Regras de Comércio

China sinaliza interesse de longo prazo em acordo comercial com o Mercosul

dez, 22, 2025 Postado porSylvia Schandert

Semana202552

A China, segunda maior economia do mundo, continua sinalizando a diplomatas do Mercosul seu interesse em negociar um acordo de livre comércio com o bloco sul-americano, mesmo reconhecendo que, por ora, esse entendimento ainda está fora de alcance.

Pessoas familiarizadas com o tema disseram ao Valor que Pequim tem comunicado flexibilidade e disposição para manter o assunto na agenda, embora não espere avanços no curto prazo. O governo chinês parece adotar uma postura paciente, preparando o terreno para um eventual acordo no futuro.

O contexto atual é de realinhamento do comércio global, com países buscando cada vez mais acordos preferenciais como forma de diversificar exportações e se proteger dos efeitos de políticas unilaterais adotadas pelos Estados Unidos.

Em meio à instabilidade global, ideias que antes pareciam irreais passaram a ser ao menos consideradas com mais seriedade. O Mercosul, por sua vez, demonstra sinais de frustração com os sucessivos adiamentos da União Europeia na conclusão do aguardado acordo birregional.

Durante anos, o Uruguai tentou negociar um acordo bilateral com a China. Embora autoridades chinesas tenham demonstrado interesse, ficou claro posteriormente que esse movimento seria diplomaticamente inviável, pois poderia desagradar o Brasil e comprometer a coesão do Mercosul. Um acordo exclusivo com Montevidéu atingiria o cerne da unidade do bloco.

Mesmo anteriormente, um acordo preferencial entre China e Mercosul já era considerado complexo. Agora, pode se tornar ainda mais difícil, à medida que as exportações chinesas continuam em forte expansão. Em 2024, o Brasil registrou o maior aumento percentual de importações de produtos chineses entre os parceiros globais, com alta de 22%.

Neste ano, as exportações chinesas para o Brasil seguem crescendo em ritmo superior ao das exportações brasileiras para a China, reduzindo o superávit comercial do Brasil na relação bilateral. A maior parte das medidas antidumping em vigor no país tem como alvo produtos chineses.

Fatores políticos dentro do Mercosul também representam desafios, especialmente o alinhamento mais próximo da Argentina com os Estados Unidos. Washington tem adotado uma versão nova e mais assertiva da Doutrina Monroe e busca conter a influência chinesa na região.

Apesar da oposição dos EUA, o desempenho exportador da China continua a causar apreensão entre seus parceiros comerciais. Em novembro, o país registrou um superávit comercial de US$ 1 trilhão, sinal de sucesso na diversificação de mercados de exportação com produtos competitivos em preço e qualidade.

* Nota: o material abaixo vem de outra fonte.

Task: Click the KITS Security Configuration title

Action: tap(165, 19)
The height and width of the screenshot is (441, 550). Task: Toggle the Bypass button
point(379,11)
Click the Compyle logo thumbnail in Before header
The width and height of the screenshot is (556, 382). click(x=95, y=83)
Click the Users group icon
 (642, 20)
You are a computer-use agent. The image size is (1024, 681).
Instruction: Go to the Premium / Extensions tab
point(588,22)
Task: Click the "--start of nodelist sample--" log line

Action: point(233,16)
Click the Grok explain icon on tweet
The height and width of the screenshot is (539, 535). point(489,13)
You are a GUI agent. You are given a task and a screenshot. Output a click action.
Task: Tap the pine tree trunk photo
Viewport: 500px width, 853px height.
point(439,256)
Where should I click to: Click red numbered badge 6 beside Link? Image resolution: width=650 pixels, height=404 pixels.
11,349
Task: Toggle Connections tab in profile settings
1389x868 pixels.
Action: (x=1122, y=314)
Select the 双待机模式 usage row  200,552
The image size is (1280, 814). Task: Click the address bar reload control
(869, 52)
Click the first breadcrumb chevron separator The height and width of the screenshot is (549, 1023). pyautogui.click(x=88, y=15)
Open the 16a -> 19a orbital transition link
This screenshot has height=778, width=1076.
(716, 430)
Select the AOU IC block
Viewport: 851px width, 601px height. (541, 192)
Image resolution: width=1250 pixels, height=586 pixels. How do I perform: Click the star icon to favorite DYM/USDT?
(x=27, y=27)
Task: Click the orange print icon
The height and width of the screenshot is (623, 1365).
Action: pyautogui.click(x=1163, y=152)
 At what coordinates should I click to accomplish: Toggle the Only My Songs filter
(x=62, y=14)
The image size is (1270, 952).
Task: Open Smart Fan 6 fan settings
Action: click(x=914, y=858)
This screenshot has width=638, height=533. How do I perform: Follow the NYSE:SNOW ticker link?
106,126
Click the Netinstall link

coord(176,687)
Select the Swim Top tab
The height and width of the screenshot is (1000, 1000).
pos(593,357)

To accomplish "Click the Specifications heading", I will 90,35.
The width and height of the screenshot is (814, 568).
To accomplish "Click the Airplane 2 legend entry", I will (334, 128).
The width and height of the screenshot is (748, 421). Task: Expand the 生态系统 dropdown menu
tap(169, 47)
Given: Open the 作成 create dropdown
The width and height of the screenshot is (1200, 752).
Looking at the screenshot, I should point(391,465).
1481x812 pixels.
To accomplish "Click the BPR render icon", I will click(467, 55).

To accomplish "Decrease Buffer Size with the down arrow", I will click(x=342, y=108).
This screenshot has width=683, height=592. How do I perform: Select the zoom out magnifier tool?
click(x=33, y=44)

Ao mesmo tempo, Pequim começa a impor restrições ao acesso ao seu próprio mercado. Uma das preocupações emergentes entre parceiros comerciais é uma investigação em andamento que pode resultar em cotas de importação para a carne bovina. Caso se confirme, o Brasil estaria entre os países mais afetados.

O setor industrial brasileiro manifesta há anos desconforto com o fluxo comercial com a China. Ainda assim, em 2023, quando o país asiático sinalizou pela primeira vez interesse em um acordo com o Mercosul, representantes da Confederação Nacional da Indústria (CNI) afirmaram que as negociações não precisariam começar por um acordo de livre comércio completo. Eles sugeriram alternativas, como um entendimento focado em facilitação de comércio.

A posição estratégica da China no comércio global foi construída, em parte, por meio de uma ampla rede de acordos de livre comércio, que garantem preferências tarifárias mútuas para empresas chinesas e seus parceiros.

Atualmente, Pequim mantém 23 acordos de livre comércio em vigor, abrangendo 30 países e blocos regionais, como a ASEAN (Associação das Nações do Sudeste Asiático), que reúne 11 economias em rápido crescimento. Outros 10 acordos estão em negociação e oito encontram-se em fase de estudo.

Na América Latina, a China já possui acordos comerciais com Chile, Peru, Costa Rica e Equador. Há negociações em andamento com Honduras e Panamá, além de um estudo de viabilidade em curso com a Colômbia.

Apesar dos obstáculos atuais, a China avança de forma constante para a órbita do Mercosul — com a paciência que um regime autoritário permite — mantendo aberta a possibilidade de um acordo comercial preferencial no futuro.